Problem -> What you should give back is a precise copy of the lines below from the one containing "[button] (28, 365)" through the one containing "Concours de chien d’arrêt", with no pictures.

Given information ->

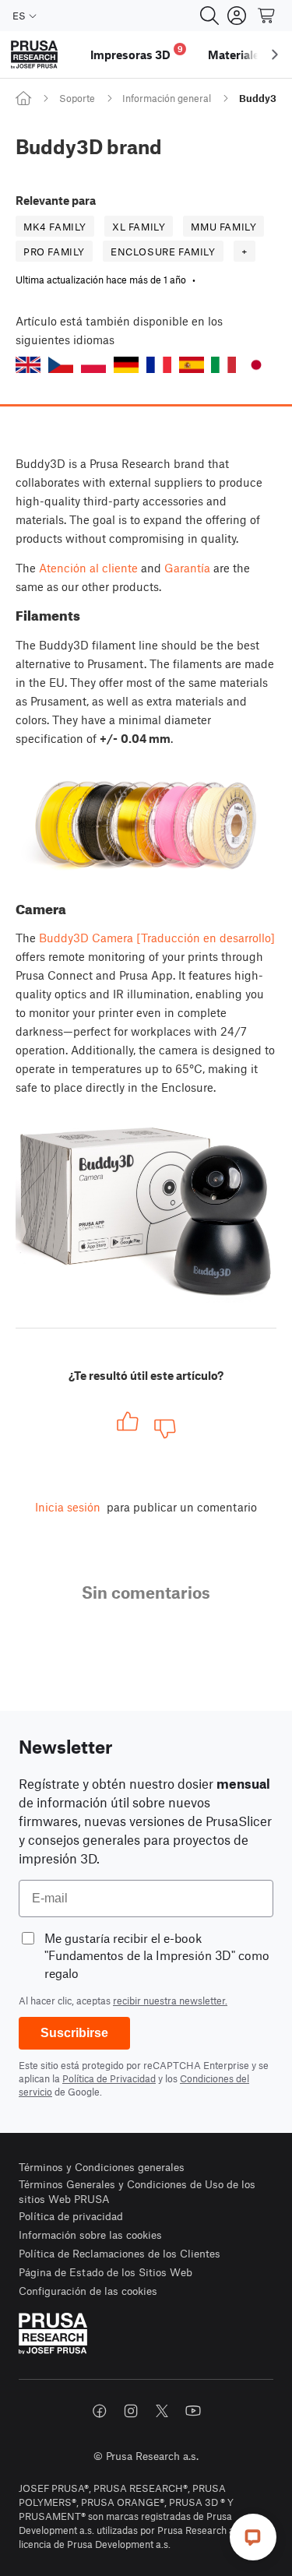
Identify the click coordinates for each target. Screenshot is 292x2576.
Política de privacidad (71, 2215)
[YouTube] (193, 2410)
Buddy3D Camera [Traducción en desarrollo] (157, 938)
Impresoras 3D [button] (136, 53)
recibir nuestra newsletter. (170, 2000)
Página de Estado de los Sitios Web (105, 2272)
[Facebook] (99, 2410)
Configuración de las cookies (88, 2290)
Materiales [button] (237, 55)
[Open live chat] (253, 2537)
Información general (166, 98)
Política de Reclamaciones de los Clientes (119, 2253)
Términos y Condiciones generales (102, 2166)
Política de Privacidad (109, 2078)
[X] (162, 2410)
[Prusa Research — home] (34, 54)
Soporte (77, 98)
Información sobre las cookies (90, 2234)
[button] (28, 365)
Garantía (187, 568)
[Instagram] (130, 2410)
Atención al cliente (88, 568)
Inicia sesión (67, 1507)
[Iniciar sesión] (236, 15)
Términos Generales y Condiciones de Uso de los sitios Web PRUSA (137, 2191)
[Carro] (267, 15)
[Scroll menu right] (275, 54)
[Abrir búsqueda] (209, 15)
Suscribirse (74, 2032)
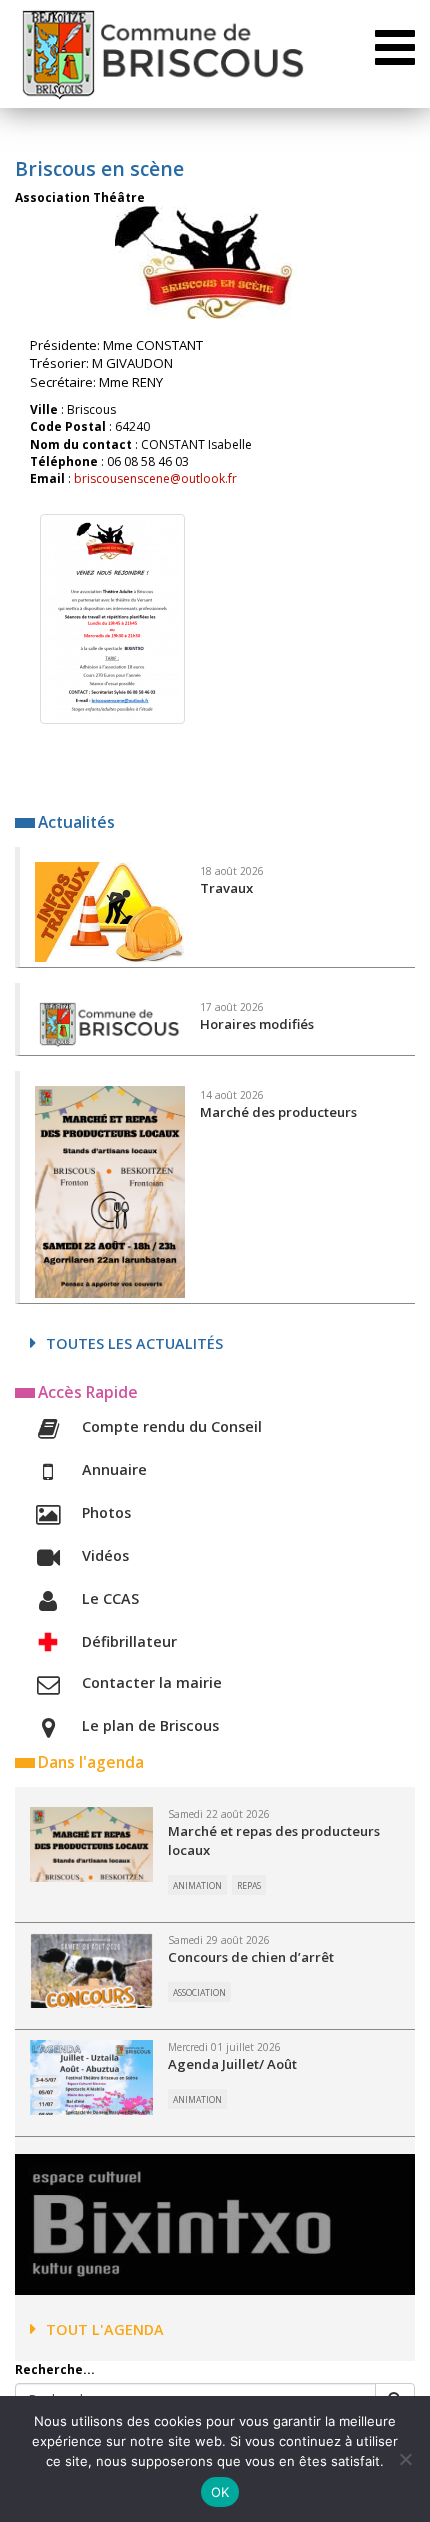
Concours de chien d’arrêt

---

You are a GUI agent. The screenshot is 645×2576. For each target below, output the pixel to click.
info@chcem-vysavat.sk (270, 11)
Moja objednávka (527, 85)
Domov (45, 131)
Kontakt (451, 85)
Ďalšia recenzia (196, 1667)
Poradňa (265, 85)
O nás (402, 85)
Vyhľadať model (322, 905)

Problem solution ->
[button] (28, 365)
Garantía (187, 568)
[Instagram] (130, 2410)
Atención al cliente (88, 568)
Inicia sesión (67, 1507)
[Iniciar sesión] (236, 15)
Términos Generales y Condiciones de Uso de los sitios Web PRUSA (137, 2191)
[Carro] (267, 15)
[Scroll menu right] (275, 54)
[Abrir búsqueda] (209, 15)
Suscribirse (74, 2032)
Concours de chien d’arrêt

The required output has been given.